Galerie Micheline Szwajcer, Brussels
June 2016

Joe-Scanlan-Indoor-Outposts-1-2016

Joe-Scanlan-Indoor-Outposts-2-2016

Joe-Scanlan-Indoor-Outposts-3-2016

Joe-Scanlan-Indoor-Outposts-4-2016

The term “outpost” implies forward motion in terms of territory (space), but backward motion in terms of readily available agriculture, shelter, plumbing, commerce, a legal system, etc. However rudimentary, like a campsite, or sophisticated, like a Mars rover, an outpost is always pulled in two spatial directions at once. This tension creates the drama that gives the outpost its romantic appeal, a tension made all the more acute when the space and time that is being traveled is on our desktops or in our heads. This show aimed to unpack that tension, and all the ways that that truth and memory and progress continue to fail us.

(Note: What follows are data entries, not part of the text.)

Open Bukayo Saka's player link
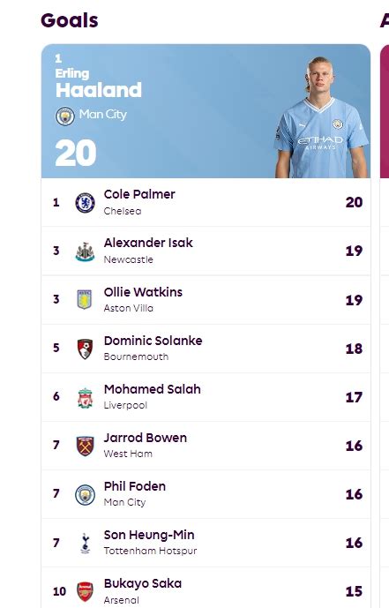389x608 pixels. [x=143, y=583]
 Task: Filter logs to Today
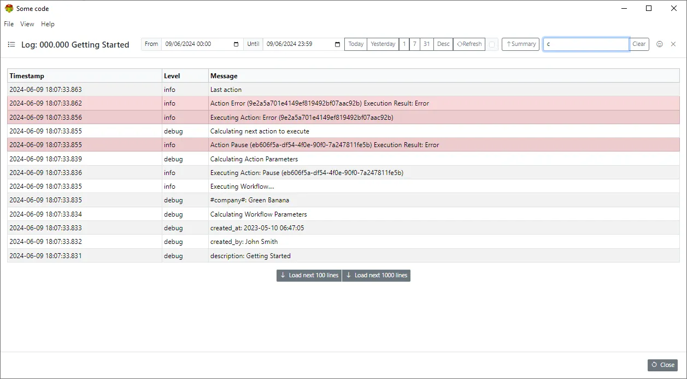[355, 44]
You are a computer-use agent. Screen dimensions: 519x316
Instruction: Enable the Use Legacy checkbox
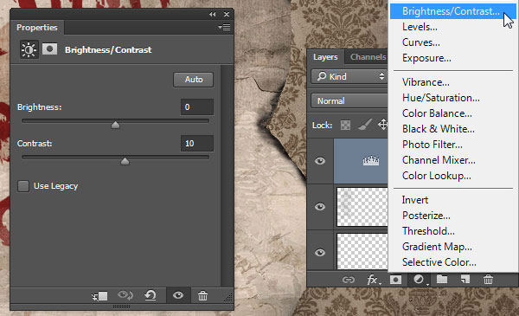click(x=23, y=186)
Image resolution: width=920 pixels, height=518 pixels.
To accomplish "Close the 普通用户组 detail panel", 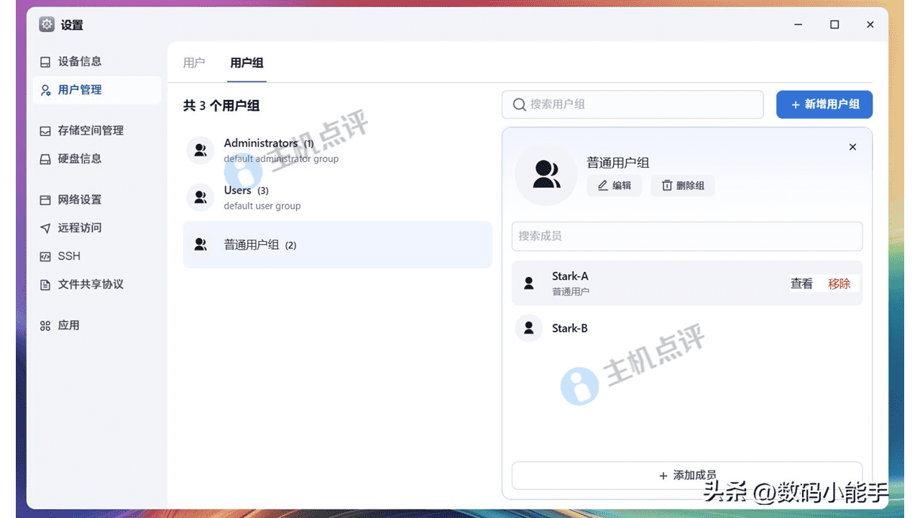I will coord(852,147).
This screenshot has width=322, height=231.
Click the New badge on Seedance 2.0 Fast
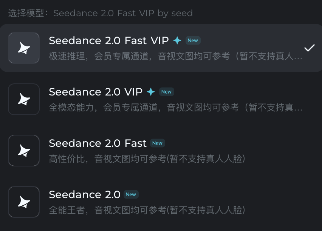pos(157,143)
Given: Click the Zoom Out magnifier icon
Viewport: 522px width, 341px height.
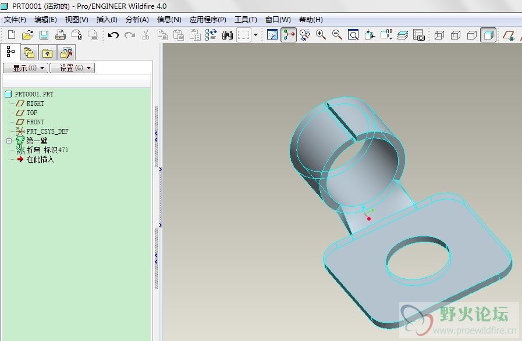Looking at the screenshot, I should pos(337,35).
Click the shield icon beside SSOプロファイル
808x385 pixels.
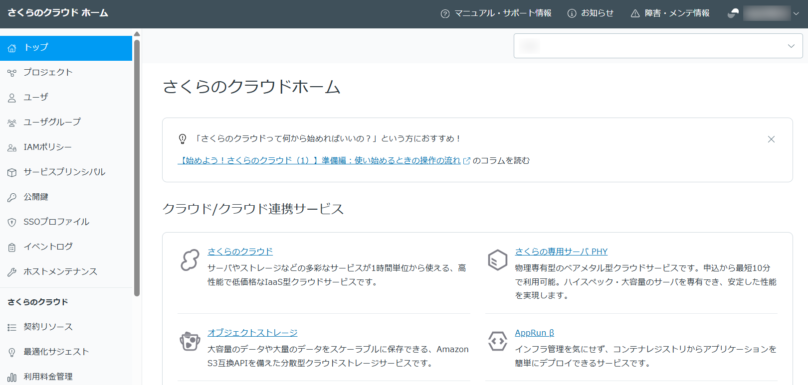point(12,223)
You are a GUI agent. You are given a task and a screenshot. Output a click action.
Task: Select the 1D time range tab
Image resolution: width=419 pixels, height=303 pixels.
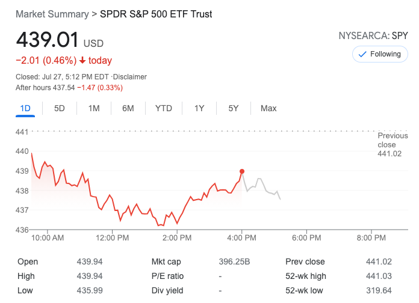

The Indoor Outposts are standard portable camping equipment adapted for domestic use. In addition to being retooled with a wide range of materials (brass, leather, aluminum, plastic, wood, stainless steel, fabric), each indoor outpost also contains a particular outmoded form of technology: a slide projector, a typewriter, a magic lantern, the Atomium depicted in exotic wood inlay. When unpacked, the indoor outposts create artificial scenarios of the future via the past.

Solitary confinement, “roughing it,” and imaginary time-space travel are all common themes in literature. The Indoor Outposts were influenced by Against Nature, the nineteenth century novel by Joris-Karl Huysmans in which the protagonist outfits the rooms of his capacious mansion with various tableaux of the world so that he will never again need to go outside. Another is Blaise Pascal musing that all the world’s problems stem from our inability to sit quietly in our rooms. Perhaps that problem has been solved. No less fantastic are the remote grounds described in Raymond Roussel’s Locus Solus, on which, among many other incredible inventions, there are refrigerated glass chambers whose inhabitants perpetually reenact their deaths in an exacting restaging of the settings in which they occurred thanks to a certain special chemical that is injected into the base of their necks.

The Indoor Outposts also relate to my research into the late work of Marcel Broodthaers, and how the concepts of conquest and technology and apathy haunt his Jardin d’Hiver, his Atlas, and his final exhibition and catalogue at the Centre Pompidou. These works presaged many of the current moral and political contradictions of digital space. Do the Indoor Outposts rouse similar ghosts?